**Directions:** Any picture in the listing is left out of the copy; all else is duplicated exactly.

Exercise data section start

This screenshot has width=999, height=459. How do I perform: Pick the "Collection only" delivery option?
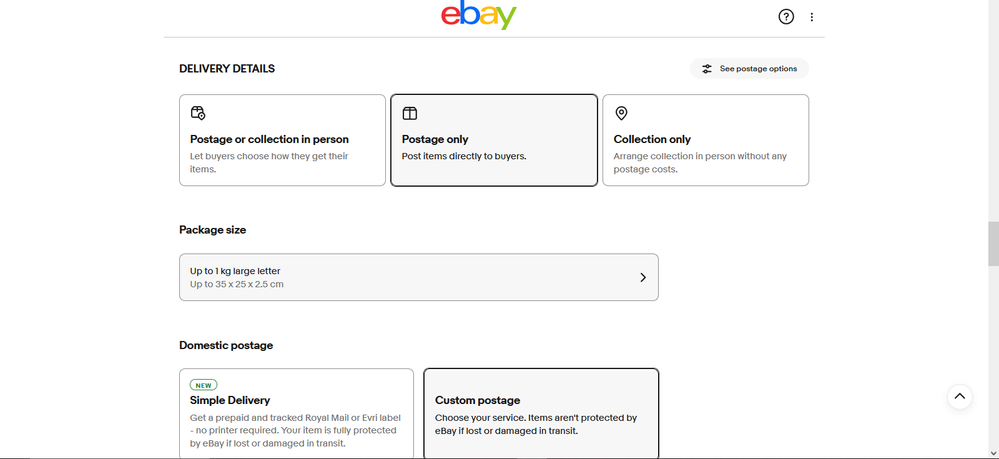point(705,140)
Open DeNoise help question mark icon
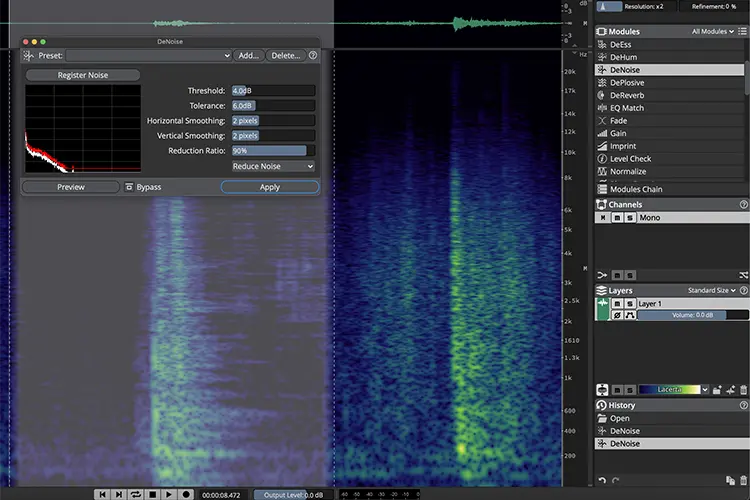The image size is (750, 500). click(x=313, y=56)
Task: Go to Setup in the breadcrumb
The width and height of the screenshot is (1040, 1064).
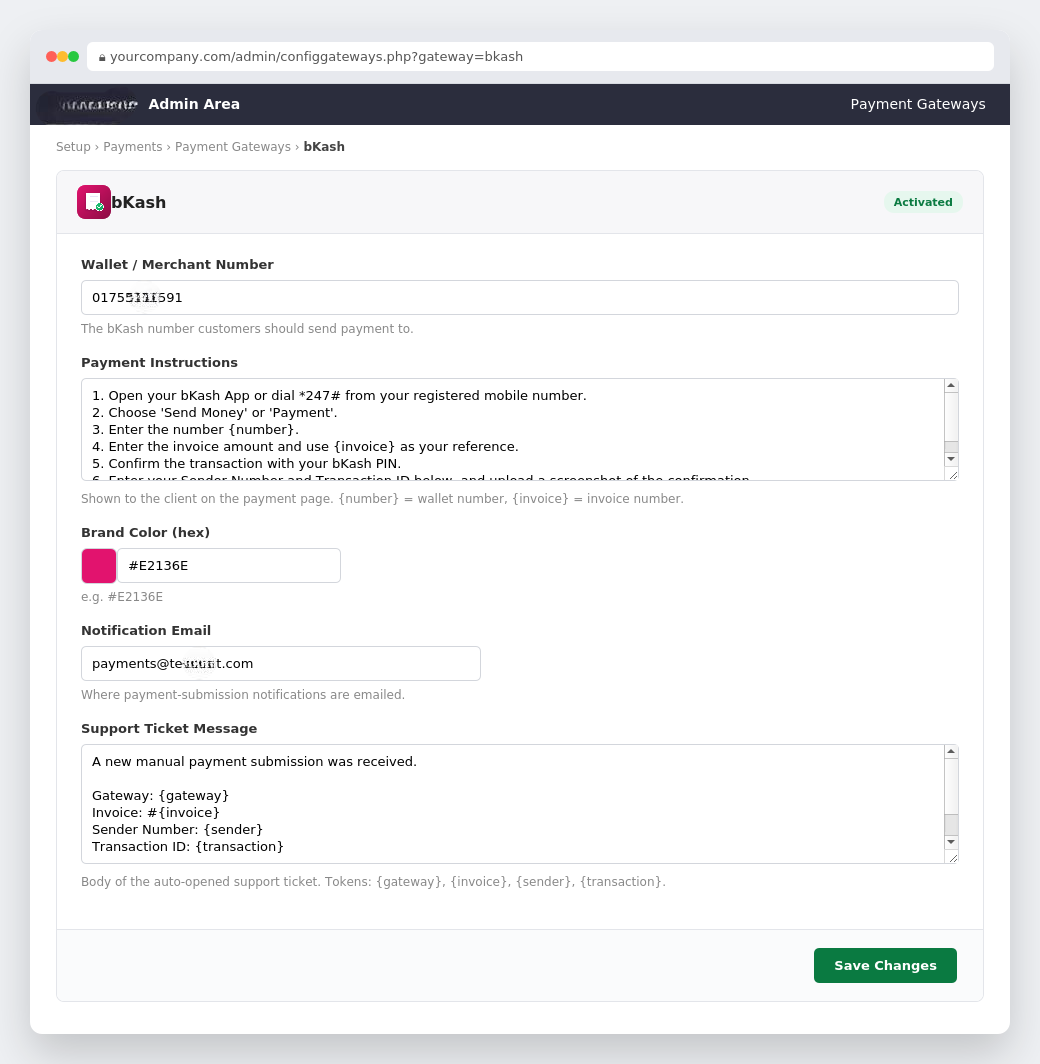Action: [x=73, y=147]
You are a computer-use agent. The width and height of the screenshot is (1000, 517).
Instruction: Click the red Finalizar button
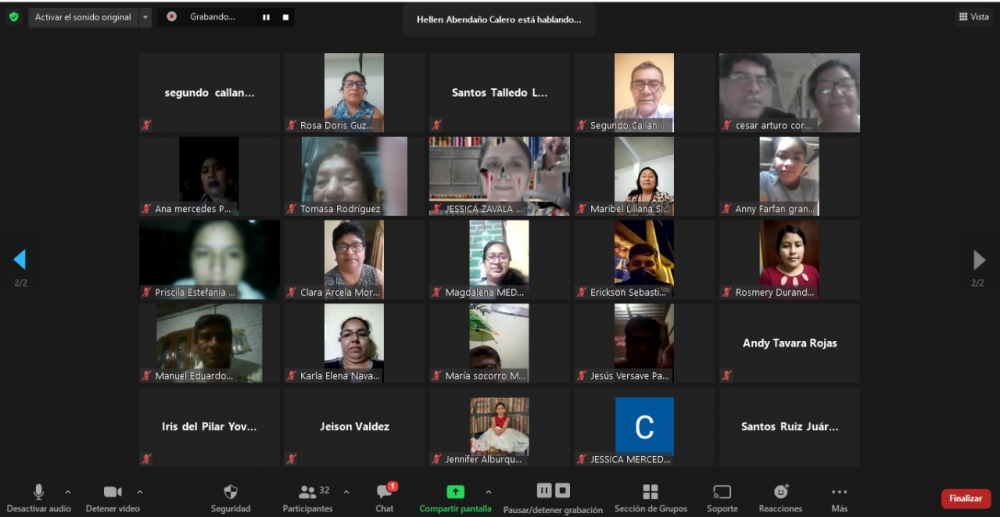(x=965, y=498)
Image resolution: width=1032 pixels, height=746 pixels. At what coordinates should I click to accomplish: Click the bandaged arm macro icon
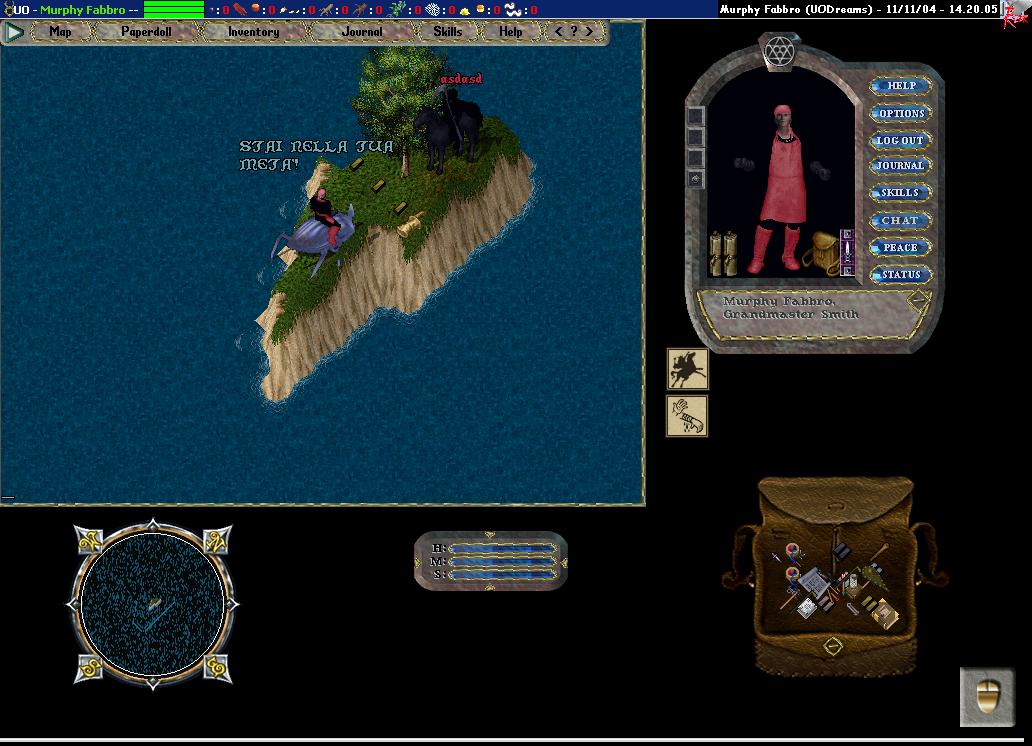click(x=687, y=415)
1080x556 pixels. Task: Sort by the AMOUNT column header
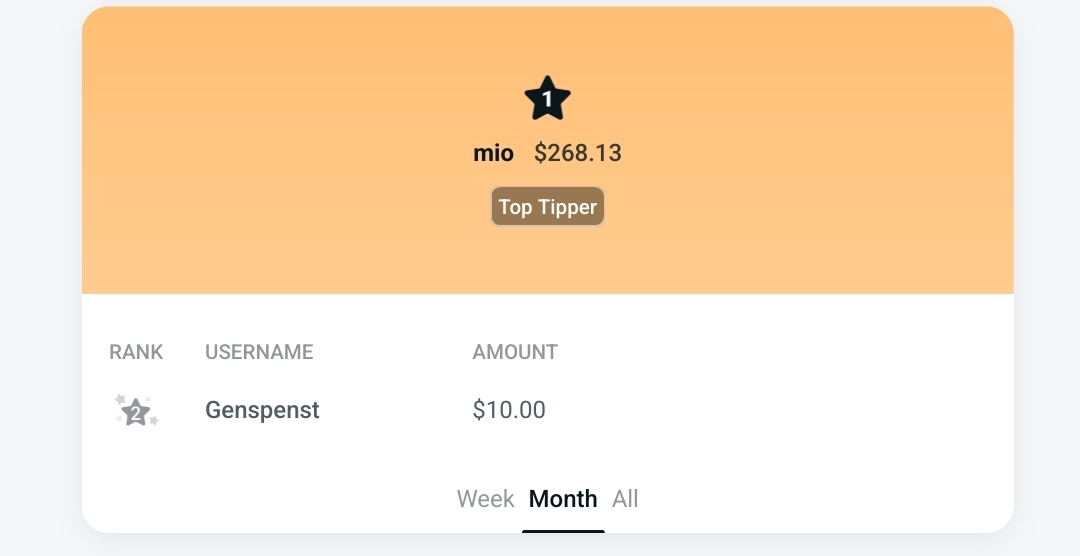tap(515, 352)
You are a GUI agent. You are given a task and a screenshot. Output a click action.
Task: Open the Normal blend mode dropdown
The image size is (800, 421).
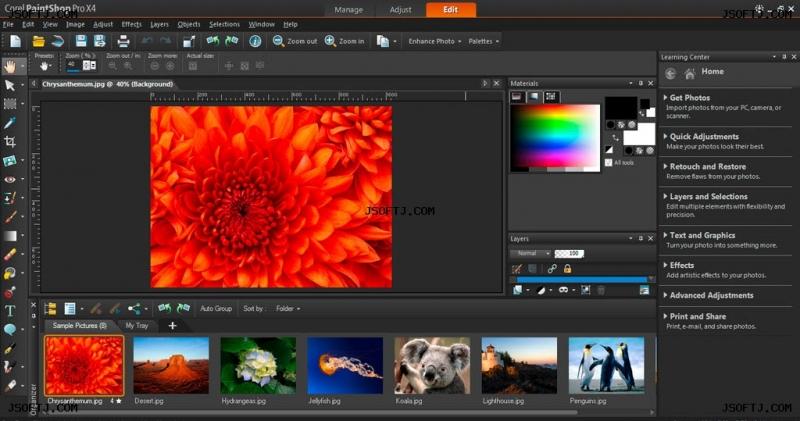[x=530, y=253]
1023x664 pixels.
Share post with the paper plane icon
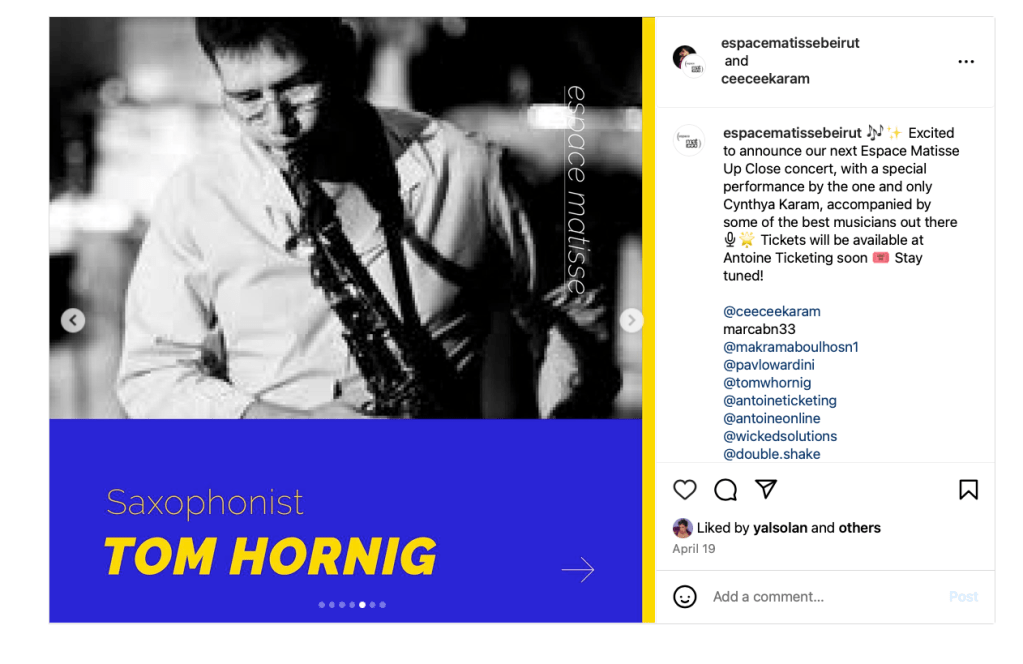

Exercise data section end

**Response to the exercise:**
This screenshot has width=999, height=459. How do I perform: Pick the "Collection only" delivery option?
point(705,140)
Open DeNoise help question mark icon
The image size is (750, 500). click(x=313, y=56)
Task: Go to Setup in the breadcrumb
The width and height of the screenshot is (1040, 1064).
Action: [x=73, y=147]
You are a computer-use agent. The width and height of the screenshot is (1000, 517).
Instruction: Click the red Finalizar button
(x=965, y=498)
Image resolution: width=1032 pixels, height=746 pixels. At what coordinates should I click to accomplish: Click the bandaged arm macro icon
click(x=687, y=415)
1080x556 pixels. Task: Sort by the AMOUNT column header
tap(515, 352)
You are a GUI agent. You are given a task and a screenshot. Output a click action.
Task: Open the Normal blend mode dropdown
The image size is (800, 421).
[x=530, y=253]
1023x664 pixels.
Share post with the paper plane icon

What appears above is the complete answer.